* * *
Между дровяными сараями, голубятнями и скрипучими качелями ходила странная Таня. Она любила носить старые материнские платья. Тощая высокая девочка тонула в Сонечкиных балахонах, подвязанных в талии блеклым кашемировым платком. Вокруг узкого лица, как зрелое, но не облетевшее еще одуванчиковое семя, держались стоячие упругие волосы, не продираемые гребнем, не заплетающиеся в косички. Она сновала в густом воздухе, перегруженном запахами старых бочек, тлеющей садовой мебели и плотными, слишком плотными тенями, которые окружают обветшалые и ненужные вещи, и вдруг, как хамелеон, исчезала в них. Она замирала надолго и вздрагивала, когда ее окликали. Сонечка беспокоилась, жаловалась мужу на нервность, странную задумчивость дочери. Он клал руку на Сонино плечо и говорил:
– Оставь ее. Ты же не хочешь, чтобы она маршировала…

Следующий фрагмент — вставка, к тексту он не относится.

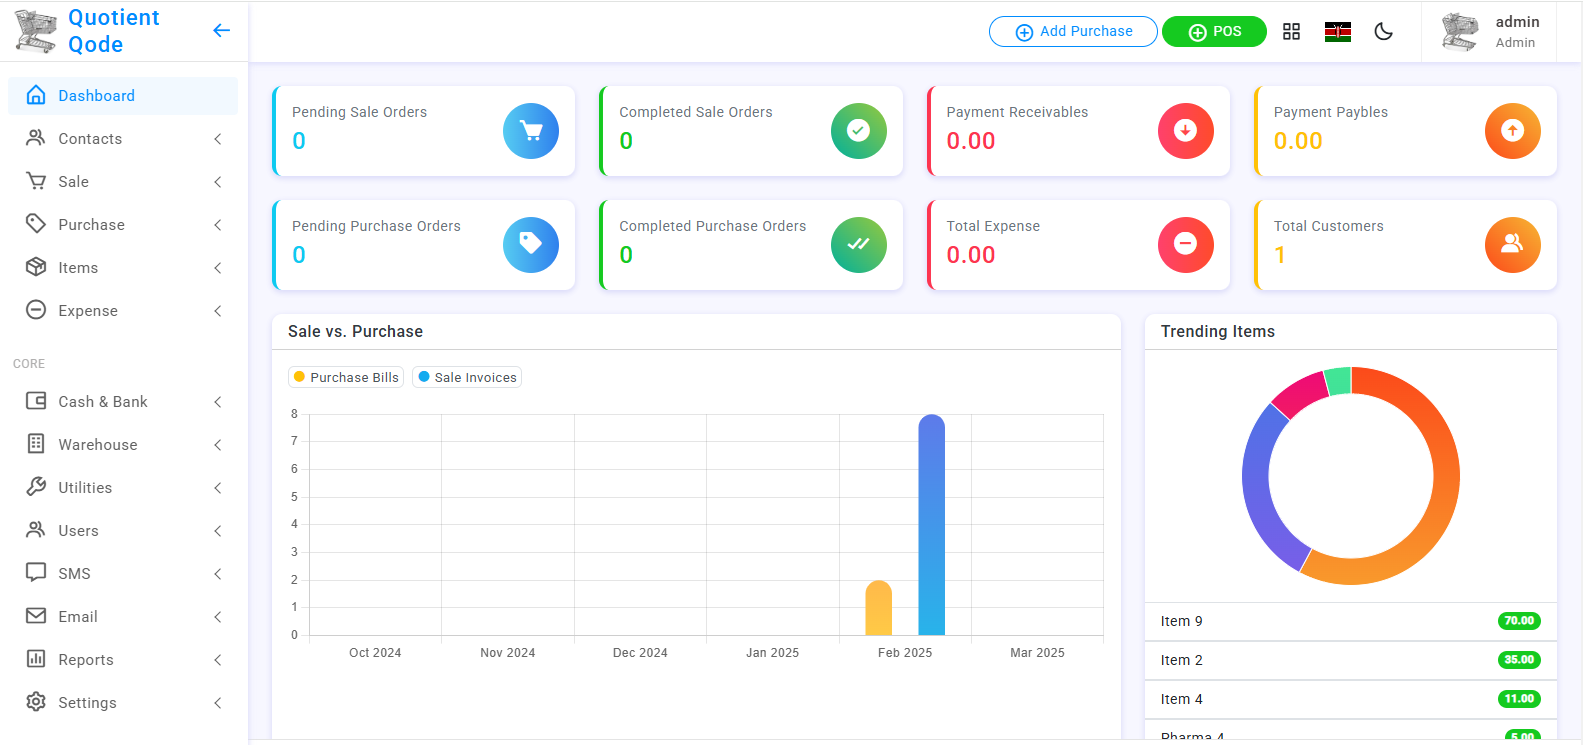Click the Completed Sale Orders checkmark icon
The image size is (1583, 745).
coord(858,131)
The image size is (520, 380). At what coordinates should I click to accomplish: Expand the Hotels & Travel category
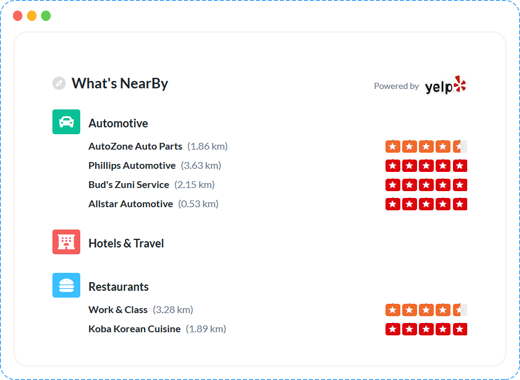[x=126, y=243]
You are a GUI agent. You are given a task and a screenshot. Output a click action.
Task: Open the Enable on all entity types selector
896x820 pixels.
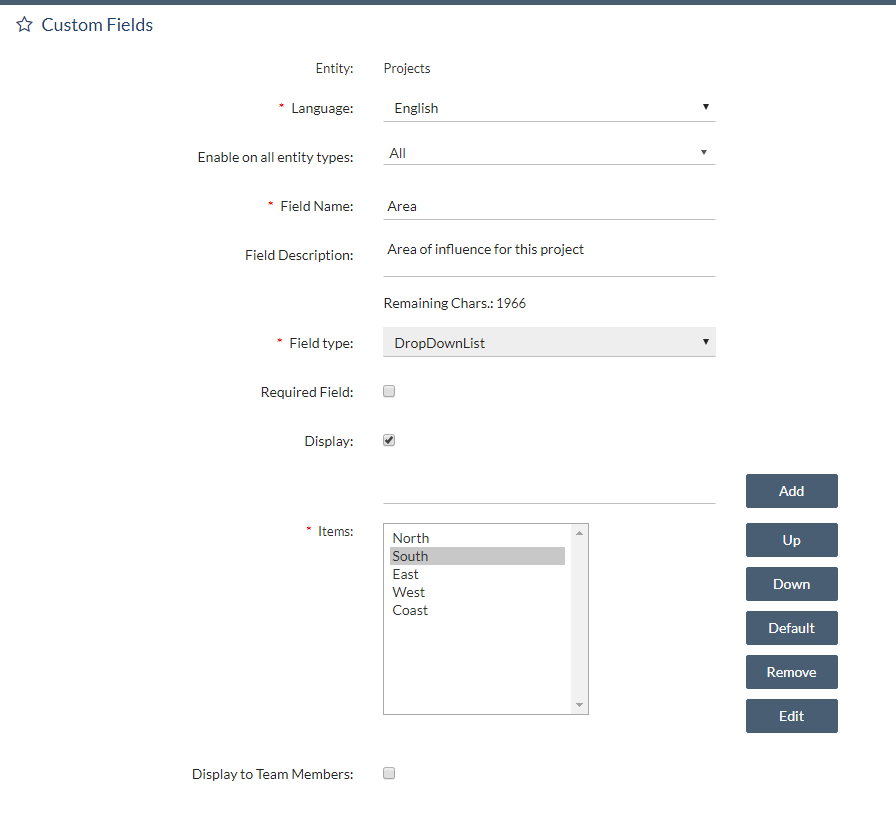point(549,151)
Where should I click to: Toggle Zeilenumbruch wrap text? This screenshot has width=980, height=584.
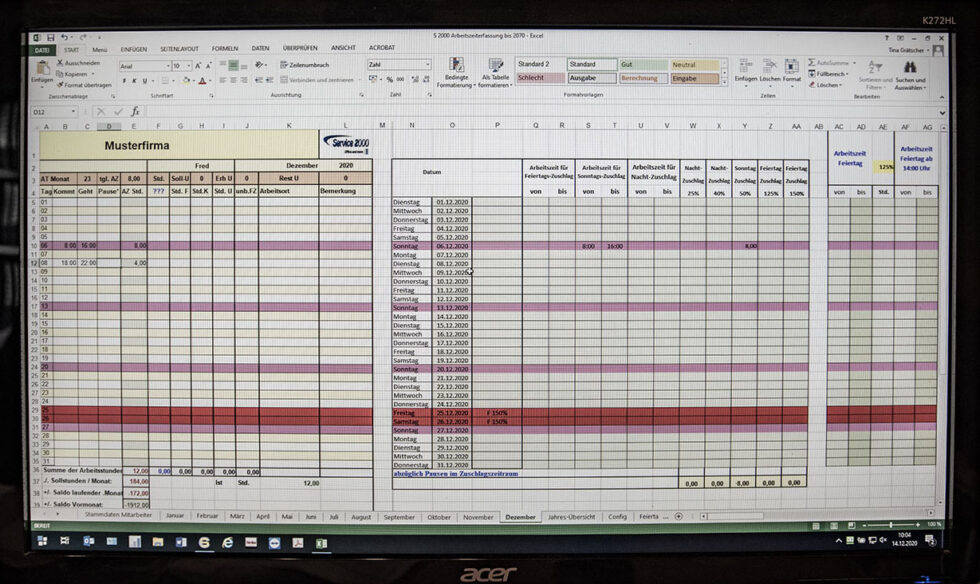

Сонечка пыталась приохотить Таню к книгам, но Таня, слушая мастерское Сонино чтение, стекленела глазами и уплывала, куда Соне и не снилось.
За годы своего замужества сама Сонечка превратилась из возвышенной девицы в довольно практичную хозяйку. Ей страстно хотелось нормального человеческого дома, с водопроводным краном на кухне, с отдельной комнатой для дочери, с мастерской для мужа, с котлетами, компотами, с белыми крахмальными простынями, не сшитыми из трех неравных кусков. Во имя этой великой цели Соня работала на двух работах, строчила ночами на машинке и втайне от мужа копила деньги. К тому же она мечтала объединиться с овдовевшим отцом, который почти ослеп и был очень слаб.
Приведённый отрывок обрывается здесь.